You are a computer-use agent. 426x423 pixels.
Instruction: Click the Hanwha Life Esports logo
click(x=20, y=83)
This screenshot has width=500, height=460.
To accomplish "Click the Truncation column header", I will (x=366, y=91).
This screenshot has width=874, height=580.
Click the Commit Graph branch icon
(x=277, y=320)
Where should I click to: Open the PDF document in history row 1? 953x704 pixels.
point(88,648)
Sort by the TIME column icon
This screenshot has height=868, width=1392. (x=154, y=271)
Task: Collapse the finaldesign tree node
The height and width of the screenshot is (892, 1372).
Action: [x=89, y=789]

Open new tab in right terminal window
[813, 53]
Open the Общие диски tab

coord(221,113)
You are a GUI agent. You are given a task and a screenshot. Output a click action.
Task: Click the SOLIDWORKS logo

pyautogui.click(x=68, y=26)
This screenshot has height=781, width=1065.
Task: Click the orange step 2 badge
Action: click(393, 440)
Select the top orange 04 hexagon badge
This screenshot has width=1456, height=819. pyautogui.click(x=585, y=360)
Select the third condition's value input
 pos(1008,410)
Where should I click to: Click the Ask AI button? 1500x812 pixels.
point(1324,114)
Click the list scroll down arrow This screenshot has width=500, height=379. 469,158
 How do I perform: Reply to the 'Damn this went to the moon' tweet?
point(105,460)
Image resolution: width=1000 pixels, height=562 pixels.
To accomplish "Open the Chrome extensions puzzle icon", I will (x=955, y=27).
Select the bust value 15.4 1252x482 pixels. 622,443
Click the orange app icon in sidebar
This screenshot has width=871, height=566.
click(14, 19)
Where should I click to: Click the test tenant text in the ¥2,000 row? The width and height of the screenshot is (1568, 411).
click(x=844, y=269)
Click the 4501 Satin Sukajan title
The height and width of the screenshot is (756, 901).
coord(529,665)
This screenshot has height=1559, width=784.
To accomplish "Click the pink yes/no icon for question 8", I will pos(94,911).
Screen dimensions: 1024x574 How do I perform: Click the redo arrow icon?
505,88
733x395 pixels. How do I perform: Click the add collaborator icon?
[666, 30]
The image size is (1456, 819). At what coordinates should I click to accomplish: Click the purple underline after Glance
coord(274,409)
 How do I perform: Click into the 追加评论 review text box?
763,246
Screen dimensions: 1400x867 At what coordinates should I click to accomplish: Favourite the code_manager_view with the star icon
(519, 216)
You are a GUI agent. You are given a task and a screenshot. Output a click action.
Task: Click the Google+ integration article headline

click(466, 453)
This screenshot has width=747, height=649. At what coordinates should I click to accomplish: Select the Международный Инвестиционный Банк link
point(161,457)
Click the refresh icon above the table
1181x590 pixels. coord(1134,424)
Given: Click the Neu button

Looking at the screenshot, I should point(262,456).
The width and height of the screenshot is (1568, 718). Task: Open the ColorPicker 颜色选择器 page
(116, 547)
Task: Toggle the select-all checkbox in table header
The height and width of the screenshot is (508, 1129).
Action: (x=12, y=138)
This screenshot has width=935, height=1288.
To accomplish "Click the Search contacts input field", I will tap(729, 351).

* * *

# [INSTRUCTIONS TO FOLLOW]
In the listing above, find the line containing "The width and height of the screenshot is (1568, 718)." and the line containing "This screenshot has width=935, height=1288.", then quote both, plus every line between them, exactly as written.

# [SOLUTION TO THIS EXERCISE]
The width and height of the screenshot is (1568, 718). Task: Open the ColorPicker 颜色选择器 page
(116, 547)
Task: Toggle the select-all checkbox in table header
The height and width of the screenshot is (508, 1129).
Action: (x=12, y=138)
This screenshot has width=935, height=1288.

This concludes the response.